Too many see that as an excuse to bypass the fact, embedded in the culture of the US, that every person has the right to express the beliefs and opinions they have.
I want people to be offended. I also want them to have the courage to engage in dialog about what offends them, but always short of using that offense as the weapon to destroy the freedom.
I would much rather have them at my ritual with the bullhorns, and be arrested for it of course, than be unaware of their City Hall backroom exhortations and threats that result in it being impossible for me to hold my public ritual.
What's wrong with not wanting to offend people? My mother used to say that a lady is a woman who never offends anybody unnecessarily. Is that PC? I think not. If somebody wants to wish me merry christmas when I walk into a Wal-Mart, I will reciprocate in the spirit in which I hope it was meant, by saying "and a happy holiday to you." But if I were Christian, I think I would find the Wal-Mart greeting offensive. Somehow "Merry Christmas and thank you for shopping at Wal-Mart" just doesn't seem in keeping with the real spirit of the season. Shopping is not and should not be a religious ritual.
Marian,
Life is too short to be offended by someone saying Merry Christmas. It's a pretty strong staple of western civilization, and because of that tradition, I don't see why there isn't at least something appreciable most anyone could find in the word "Christmas". It's really a fairly innocuous and passive statement. If I tell Franklin, for instance, "Merry Christmas", he does not need to take it as me telling him he should participate in a Christian ritual. It's an expression of something that is dear to me as a human. There is enough in that word, even without expunging the religion, to denote items common to everyone.

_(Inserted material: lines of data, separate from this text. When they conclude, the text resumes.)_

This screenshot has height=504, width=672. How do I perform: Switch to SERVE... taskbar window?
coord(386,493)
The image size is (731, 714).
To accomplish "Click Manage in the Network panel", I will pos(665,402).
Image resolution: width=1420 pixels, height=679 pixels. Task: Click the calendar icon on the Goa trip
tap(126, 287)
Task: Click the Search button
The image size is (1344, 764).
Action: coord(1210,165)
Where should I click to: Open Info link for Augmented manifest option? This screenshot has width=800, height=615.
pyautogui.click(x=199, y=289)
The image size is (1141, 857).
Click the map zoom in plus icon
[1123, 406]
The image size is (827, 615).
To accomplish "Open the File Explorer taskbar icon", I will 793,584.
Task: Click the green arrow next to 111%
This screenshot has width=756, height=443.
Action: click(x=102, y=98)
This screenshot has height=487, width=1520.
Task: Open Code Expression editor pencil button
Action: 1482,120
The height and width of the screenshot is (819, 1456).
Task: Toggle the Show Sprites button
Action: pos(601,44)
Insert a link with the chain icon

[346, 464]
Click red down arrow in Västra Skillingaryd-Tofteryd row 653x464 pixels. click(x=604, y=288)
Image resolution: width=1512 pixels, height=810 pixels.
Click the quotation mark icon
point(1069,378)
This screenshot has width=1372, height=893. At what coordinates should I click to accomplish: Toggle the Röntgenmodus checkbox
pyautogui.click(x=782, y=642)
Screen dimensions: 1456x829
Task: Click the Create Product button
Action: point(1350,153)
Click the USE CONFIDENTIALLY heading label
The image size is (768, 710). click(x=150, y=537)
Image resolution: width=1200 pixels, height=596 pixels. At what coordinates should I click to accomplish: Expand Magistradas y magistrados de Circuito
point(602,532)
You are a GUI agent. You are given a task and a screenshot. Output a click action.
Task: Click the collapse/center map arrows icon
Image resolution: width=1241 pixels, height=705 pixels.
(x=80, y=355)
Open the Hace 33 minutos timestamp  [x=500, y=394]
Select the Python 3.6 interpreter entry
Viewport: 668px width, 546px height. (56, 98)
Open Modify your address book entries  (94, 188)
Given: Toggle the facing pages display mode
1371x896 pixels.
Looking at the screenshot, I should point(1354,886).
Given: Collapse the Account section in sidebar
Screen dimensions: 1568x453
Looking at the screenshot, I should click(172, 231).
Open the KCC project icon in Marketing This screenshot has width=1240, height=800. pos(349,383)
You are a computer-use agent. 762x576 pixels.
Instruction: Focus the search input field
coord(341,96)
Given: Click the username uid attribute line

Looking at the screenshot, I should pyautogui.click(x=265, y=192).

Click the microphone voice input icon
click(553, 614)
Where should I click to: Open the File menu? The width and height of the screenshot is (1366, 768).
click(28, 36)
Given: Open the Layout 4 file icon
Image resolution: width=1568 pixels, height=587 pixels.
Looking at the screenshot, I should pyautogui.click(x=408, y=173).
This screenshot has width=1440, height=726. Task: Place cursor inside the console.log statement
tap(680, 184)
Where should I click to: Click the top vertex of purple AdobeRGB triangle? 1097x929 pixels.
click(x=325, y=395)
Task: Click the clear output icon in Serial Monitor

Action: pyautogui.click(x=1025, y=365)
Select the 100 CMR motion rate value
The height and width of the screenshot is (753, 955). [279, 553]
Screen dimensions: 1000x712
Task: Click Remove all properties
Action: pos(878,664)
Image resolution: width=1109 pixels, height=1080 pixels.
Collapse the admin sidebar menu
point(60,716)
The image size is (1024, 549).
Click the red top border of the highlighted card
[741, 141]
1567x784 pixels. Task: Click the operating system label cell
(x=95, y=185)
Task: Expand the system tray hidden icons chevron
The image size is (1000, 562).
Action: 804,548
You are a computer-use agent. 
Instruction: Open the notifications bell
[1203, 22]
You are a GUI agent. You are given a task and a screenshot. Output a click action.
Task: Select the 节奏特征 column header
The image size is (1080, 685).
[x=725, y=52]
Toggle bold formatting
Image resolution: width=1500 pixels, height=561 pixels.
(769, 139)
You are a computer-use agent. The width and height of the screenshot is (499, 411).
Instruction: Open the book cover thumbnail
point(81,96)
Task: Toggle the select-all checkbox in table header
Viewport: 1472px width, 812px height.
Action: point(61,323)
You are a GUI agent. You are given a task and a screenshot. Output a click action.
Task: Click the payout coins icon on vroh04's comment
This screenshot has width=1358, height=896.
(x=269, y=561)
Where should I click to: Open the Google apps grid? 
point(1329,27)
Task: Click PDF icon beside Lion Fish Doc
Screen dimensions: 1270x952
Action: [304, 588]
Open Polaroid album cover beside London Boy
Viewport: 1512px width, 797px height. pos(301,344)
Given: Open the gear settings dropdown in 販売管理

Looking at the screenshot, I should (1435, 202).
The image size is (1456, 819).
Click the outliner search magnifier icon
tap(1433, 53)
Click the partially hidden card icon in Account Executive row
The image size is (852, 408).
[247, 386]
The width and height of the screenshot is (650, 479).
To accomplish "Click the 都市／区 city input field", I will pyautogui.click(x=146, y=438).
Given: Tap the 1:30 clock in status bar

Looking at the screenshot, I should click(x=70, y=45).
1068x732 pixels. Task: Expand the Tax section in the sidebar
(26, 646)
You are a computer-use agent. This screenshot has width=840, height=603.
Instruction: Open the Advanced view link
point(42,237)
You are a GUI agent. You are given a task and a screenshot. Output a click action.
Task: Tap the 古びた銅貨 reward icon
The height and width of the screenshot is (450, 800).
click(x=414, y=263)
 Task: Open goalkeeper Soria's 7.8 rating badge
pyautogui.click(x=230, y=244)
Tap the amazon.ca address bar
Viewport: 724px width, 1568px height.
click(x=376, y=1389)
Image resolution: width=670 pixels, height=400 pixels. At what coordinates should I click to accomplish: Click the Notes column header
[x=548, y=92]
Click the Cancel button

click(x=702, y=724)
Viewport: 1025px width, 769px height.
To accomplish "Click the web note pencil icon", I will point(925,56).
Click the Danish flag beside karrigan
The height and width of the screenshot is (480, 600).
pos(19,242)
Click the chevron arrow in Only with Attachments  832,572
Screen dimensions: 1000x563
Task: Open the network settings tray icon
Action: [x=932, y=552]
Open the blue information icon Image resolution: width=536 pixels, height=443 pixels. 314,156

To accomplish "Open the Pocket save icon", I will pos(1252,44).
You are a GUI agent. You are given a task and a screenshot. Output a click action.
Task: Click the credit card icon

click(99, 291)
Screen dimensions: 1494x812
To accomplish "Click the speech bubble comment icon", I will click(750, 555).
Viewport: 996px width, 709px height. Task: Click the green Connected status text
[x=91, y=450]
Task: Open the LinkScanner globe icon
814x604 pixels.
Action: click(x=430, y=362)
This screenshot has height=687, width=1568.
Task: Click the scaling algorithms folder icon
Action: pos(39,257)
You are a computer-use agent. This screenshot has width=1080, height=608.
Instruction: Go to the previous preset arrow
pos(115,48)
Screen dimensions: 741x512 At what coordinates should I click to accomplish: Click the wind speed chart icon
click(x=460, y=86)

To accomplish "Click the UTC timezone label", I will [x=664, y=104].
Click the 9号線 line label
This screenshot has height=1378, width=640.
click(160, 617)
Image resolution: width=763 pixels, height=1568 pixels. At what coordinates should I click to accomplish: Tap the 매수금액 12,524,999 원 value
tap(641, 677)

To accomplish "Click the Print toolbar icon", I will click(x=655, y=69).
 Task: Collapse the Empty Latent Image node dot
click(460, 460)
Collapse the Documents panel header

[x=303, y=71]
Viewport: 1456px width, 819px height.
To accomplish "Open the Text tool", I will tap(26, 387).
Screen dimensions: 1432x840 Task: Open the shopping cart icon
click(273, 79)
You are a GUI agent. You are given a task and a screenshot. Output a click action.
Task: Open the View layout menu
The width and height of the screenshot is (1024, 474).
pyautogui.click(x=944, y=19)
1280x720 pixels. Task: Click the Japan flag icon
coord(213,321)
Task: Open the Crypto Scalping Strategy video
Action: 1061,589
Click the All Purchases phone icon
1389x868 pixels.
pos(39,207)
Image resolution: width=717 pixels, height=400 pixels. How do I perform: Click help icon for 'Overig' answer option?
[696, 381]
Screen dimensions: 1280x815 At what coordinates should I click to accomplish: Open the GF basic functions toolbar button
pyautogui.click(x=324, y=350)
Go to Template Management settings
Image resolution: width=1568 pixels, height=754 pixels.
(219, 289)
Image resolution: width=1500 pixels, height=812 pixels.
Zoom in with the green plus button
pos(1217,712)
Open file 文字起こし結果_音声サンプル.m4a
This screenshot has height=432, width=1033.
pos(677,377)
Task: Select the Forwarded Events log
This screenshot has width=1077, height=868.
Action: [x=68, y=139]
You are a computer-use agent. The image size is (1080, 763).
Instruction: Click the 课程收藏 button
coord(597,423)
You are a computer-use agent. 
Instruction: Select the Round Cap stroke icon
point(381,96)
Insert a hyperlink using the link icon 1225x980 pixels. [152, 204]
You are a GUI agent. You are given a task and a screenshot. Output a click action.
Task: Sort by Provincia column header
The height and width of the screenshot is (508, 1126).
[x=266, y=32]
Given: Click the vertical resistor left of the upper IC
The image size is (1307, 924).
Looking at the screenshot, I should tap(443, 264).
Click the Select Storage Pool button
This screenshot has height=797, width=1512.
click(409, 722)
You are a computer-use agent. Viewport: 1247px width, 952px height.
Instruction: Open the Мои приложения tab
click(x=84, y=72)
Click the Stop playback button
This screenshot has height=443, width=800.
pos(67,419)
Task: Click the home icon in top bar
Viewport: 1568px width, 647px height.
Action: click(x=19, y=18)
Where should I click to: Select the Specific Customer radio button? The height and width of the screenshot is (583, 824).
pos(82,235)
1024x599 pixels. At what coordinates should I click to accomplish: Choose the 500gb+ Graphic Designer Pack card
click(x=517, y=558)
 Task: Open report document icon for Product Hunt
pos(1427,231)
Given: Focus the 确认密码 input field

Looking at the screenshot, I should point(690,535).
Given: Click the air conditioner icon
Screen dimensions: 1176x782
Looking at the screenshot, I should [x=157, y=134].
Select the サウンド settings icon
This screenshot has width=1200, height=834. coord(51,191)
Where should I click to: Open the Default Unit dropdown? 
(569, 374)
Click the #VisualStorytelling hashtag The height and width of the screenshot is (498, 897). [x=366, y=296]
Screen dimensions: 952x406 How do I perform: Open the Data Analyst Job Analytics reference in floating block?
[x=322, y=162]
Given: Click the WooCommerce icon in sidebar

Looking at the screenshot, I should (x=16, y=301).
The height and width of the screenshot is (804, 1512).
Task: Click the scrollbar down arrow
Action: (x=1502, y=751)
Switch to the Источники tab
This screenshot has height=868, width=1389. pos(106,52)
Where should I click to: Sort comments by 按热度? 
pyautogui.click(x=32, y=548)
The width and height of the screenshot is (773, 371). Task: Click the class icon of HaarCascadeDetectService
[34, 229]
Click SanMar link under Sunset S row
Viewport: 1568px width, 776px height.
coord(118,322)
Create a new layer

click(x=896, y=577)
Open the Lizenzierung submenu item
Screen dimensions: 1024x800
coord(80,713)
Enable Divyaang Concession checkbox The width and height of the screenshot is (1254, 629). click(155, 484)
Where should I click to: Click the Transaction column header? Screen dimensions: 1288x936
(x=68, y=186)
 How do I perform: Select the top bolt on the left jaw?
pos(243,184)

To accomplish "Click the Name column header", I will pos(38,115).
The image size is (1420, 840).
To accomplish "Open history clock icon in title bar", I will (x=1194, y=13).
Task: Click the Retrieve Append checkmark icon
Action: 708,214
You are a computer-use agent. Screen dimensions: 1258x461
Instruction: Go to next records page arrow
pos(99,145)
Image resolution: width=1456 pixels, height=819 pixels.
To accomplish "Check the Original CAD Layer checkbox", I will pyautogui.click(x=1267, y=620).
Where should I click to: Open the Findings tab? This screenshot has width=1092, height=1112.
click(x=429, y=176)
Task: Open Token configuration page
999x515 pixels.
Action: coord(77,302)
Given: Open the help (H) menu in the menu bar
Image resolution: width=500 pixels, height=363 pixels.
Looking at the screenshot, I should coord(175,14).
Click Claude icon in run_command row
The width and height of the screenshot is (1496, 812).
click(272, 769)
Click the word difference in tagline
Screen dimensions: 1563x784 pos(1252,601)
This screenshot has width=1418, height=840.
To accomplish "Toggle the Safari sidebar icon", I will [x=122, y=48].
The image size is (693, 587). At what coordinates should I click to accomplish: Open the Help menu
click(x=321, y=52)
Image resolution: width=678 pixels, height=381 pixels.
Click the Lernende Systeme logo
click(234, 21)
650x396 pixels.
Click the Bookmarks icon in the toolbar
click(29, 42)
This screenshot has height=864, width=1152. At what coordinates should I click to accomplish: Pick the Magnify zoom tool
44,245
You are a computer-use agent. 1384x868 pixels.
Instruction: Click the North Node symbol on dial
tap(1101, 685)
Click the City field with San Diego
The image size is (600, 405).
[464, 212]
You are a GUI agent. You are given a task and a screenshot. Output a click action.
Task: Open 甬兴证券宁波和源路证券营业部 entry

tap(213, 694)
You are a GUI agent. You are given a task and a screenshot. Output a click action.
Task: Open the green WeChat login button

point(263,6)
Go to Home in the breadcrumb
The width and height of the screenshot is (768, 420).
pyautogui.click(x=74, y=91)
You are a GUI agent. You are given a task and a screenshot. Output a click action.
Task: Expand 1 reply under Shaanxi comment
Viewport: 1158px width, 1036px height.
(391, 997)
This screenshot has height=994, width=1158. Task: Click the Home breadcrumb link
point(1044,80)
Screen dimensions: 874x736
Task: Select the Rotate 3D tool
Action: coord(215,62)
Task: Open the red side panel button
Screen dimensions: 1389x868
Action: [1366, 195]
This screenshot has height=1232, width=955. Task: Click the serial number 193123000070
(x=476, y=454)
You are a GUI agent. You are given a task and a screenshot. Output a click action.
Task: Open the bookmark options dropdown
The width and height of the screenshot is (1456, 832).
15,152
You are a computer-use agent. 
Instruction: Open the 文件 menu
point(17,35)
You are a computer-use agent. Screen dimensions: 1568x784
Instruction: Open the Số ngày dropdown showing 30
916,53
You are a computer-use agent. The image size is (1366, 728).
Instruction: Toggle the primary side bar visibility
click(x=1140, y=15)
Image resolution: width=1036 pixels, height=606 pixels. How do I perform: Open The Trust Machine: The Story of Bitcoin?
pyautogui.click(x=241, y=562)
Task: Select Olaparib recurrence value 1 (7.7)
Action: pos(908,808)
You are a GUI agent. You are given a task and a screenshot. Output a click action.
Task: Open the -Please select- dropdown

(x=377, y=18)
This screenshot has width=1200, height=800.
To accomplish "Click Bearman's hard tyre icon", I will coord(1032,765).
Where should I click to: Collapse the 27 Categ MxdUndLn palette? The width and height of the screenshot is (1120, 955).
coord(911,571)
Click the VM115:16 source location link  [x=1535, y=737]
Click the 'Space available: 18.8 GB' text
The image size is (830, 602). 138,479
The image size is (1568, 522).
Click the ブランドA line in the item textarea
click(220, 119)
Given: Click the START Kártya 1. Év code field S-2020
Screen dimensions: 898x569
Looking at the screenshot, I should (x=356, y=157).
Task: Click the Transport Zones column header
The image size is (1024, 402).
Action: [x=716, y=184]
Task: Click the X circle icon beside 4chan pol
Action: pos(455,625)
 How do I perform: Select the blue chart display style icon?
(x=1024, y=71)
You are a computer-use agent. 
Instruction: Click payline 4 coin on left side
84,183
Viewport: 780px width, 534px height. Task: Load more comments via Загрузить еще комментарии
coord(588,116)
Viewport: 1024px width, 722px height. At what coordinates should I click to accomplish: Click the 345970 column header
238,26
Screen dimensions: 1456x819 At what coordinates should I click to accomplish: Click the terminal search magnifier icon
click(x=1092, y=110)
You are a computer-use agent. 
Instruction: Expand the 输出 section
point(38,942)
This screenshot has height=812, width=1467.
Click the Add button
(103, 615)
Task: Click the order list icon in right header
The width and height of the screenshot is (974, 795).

I don't know that we need to go out of our way to offend people--maybe we all should just have thicker skin--or else risk in an increasingly alienating society!!
I would be very happy to have Don -- knowing him as I do on this forum -- wish me a Merry Christmas, and I would expect him to accept my reply in the same spirit of good will: may you have joy in the return of the Sun.
Since I'm the producer, I'd also invite him to my annual Winter Solstice Celebration ritual performance*. If he knows of a similarly enjoyable and uplifting Christmas ritual performance to which he'd like to invite me, I'd gladly accept.
I'd love to see the PCers choke whilst witnessing his "Merry Christmas" greetings to the other attendees at WSC, along with my "Joyous Sun Return" greetings to the attendees at the Christmas event.
Two people offering each other hearfelt good wishes that might offend someone who hears them. Egads, what a concept! ;-D
* I'd post a link, but alas we don't have our performance schedule confirmed yet to post to our website. If you will be in Philadelphia during the middle two weeks of December, and are interested, drop me a line: madfedor@yahoo.com.
"There is no such thing as leftist "self-hatred". Nobody loves himself more than a leftist."
Phew, thanks for establishing that. Now I don't have to go through admonitions concerning that premise.
But as for me, I will reiterate, "oh, no! Here we go on the War against Christmas." agin. It's going to become my favorite carol here right quick. "Christmas is coming ... hear the whining start...."
I guess, the self-[hating?] [loving?] leftists will go down in history for promoting one war in history, and that'd be the one against Christmas.
BTW Merry Christmas. I know it's early, but I love getting an early start on Christmas myself.